Segment Open

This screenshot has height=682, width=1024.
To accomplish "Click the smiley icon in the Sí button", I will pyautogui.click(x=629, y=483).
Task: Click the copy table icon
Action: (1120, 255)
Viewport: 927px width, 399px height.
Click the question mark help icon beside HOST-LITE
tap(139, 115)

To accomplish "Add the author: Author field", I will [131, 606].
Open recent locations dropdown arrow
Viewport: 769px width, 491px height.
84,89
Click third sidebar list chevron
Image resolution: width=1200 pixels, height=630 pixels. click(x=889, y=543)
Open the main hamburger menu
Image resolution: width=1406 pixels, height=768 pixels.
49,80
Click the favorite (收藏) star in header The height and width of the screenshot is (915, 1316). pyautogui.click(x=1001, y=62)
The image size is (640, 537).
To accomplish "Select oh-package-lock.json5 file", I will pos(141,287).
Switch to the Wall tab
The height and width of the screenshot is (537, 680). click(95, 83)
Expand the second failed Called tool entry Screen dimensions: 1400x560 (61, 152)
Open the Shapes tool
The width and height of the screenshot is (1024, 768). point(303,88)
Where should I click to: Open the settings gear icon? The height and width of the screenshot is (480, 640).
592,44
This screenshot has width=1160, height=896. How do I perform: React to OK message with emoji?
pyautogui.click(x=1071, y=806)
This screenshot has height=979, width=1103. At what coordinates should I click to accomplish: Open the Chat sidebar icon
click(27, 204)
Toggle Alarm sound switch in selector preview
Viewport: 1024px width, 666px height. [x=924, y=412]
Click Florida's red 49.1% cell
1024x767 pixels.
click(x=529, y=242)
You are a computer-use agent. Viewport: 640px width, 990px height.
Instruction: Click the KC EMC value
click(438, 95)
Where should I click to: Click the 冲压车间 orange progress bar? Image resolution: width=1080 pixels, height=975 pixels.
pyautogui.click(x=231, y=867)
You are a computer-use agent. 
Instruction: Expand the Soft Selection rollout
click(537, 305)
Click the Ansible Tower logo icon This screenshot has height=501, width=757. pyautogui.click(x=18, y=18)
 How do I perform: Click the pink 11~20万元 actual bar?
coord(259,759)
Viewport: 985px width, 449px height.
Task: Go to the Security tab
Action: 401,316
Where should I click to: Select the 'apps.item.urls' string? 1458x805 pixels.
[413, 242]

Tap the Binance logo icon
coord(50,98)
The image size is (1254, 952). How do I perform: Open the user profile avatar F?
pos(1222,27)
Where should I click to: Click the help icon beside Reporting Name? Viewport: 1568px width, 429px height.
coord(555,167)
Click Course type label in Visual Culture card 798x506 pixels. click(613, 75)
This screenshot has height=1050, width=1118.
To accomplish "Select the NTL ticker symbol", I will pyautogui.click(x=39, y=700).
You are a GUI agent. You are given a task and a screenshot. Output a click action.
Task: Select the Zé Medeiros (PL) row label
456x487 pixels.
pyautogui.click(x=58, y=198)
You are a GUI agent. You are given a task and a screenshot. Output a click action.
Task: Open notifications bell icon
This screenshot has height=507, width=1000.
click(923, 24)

Segment Closed

Each line above where the word "computer" occurs should be returned in full.

# COMPLETED TASK:
You are a computer-use agent. Viewport: 640px width, 990px height.
You are a computer-use agent. 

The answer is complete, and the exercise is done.